▶ [Exercise aim]
Nothing is to be altered. Print each record in full.

▶ [Source data]
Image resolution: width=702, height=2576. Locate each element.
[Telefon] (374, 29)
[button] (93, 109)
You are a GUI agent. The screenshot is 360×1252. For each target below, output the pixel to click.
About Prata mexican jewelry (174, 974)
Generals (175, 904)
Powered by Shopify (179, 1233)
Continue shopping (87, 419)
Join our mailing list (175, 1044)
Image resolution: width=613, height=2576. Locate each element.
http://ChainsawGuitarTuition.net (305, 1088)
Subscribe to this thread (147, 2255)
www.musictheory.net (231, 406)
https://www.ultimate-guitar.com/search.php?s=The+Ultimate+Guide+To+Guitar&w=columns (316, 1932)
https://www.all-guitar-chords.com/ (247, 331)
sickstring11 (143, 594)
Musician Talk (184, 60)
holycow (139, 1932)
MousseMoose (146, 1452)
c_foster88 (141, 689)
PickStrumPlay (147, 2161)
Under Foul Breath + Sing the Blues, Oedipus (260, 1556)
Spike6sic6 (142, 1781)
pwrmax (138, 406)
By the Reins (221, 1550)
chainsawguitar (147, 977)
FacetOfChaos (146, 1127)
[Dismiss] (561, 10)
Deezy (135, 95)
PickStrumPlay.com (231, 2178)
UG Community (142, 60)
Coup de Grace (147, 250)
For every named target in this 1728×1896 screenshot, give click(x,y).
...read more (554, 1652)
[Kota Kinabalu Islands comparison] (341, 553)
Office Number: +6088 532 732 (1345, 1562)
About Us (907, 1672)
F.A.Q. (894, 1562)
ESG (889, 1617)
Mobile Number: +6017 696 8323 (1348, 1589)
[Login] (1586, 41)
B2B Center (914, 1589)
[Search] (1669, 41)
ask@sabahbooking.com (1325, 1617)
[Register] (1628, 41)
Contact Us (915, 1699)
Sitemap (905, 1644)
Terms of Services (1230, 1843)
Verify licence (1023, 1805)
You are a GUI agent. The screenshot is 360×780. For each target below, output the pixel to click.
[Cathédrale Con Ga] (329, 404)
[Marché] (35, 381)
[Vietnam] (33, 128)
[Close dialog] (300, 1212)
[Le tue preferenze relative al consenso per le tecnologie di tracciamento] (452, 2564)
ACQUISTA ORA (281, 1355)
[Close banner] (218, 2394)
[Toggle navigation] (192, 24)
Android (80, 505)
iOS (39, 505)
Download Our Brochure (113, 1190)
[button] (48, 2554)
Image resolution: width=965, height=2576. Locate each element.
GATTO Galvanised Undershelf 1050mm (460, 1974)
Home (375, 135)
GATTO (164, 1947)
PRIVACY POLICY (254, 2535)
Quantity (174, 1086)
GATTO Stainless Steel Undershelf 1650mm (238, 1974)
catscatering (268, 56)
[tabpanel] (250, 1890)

▶ [Solution to the exercise]
Image resolution: width=702, height=2576. Locate each element.
[Telefon] (374, 29)
[button] (93, 109)
You are a GUI agent. The screenshot is 360×1252. For each target below, output the pixel to click.
About Prata mexican jewelry (174, 974)
Generals (175, 904)
Powered by Shopify (179, 1233)
Continue shopping (87, 419)
Join our mailing list (175, 1044)
Image resolution: width=613, height=2576. Locate each element.
http://ChainsawGuitarTuition.net (305, 1088)
Subscribe to this thread (147, 2255)
www.musictheory.net (231, 406)
https://www.ultimate-guitar.com/search.php?s=The+Ultimate+Guide+To+Guitar&w=columns (316, 1932)
https://www.all-guitar-chords.com/ (247, 331)
sickstring11 (143, 594)
Musician Talk (184, 60)
holycow (139, 1932)
MousseMoose (146, 1452)
c_foster88 (141, 689)
PickStrumPlay (147, 2161)
Under Foul Breath + Sing the Blues, Oedipus (260, 1556)
Spike6sic6 (142, 1781)
pwrmax (138, 406)
By the Reins (221, 1550)
chainsawguitar (147, 977)
FacetOfChaos (146, 1127)
[Dismiss] (561, 10)
Deezy (135, 95)
PickStrumPlay.com (231, 2178)
UG Community (142, 60)
Coup de Grace (147, 250)
For every named target in this 1728×1896 screenshot, give click(x,y).
...read more (554, 1652)
[Kota Kinabalu Islands comparison] (341, 553)
Office Number: +6088 532 732 (1345, 1562)
About Us (907, 1672)
F.A.Q. (894, 1562)
ESG (889, 1617)
Mobile Number: +6017 696 8323 (1348, 1589)
[Login] (1586, 41)
B2B Center (914, 1589)
[Search] (1669, 41)
ask@sabahbooking.com (1325, 1617)
[Register] (1628, 41)
Contact Us (915, 1699)
Sitemap (905, 1644)
Terms of Services (1230, 1843)
Verify licence (1023, 1805)
You are a GUI agent. The screenshot is 360×780. For each target below, output the pixel to click.
[Cathédrale Con Ga] (329, 404)
[Marché] (35, 381)
[Vietnam] (33, 128)
[Close dialog] (300, 1212)
[Le tue preferenze relative al consenso per le tecnologie di tracciamento] (452, 2564)
ACQUISTA ORA (281, 1355)
[Close banner] (218, 2394)
[Toggle navigation] (192, 24)
Android (80, 505)
iOS (39, 505)
Download Our Brochure (113, 1190)
[button] (48, 2554)
Image resolution: width=965, height=2576. Locate each element.
GATTO Galvanised Undershelf 1050mm (460, 1974)
Home (375, 135)
GATTO (164, 1947)
PRIVACY POLICY (254, 2535)
Quantity (174, 1086)
GATTO Stainless Steel Undershelf 1650mm (238, 1974)
catscatering (268, 56)
[tabpanel] (250, 1890)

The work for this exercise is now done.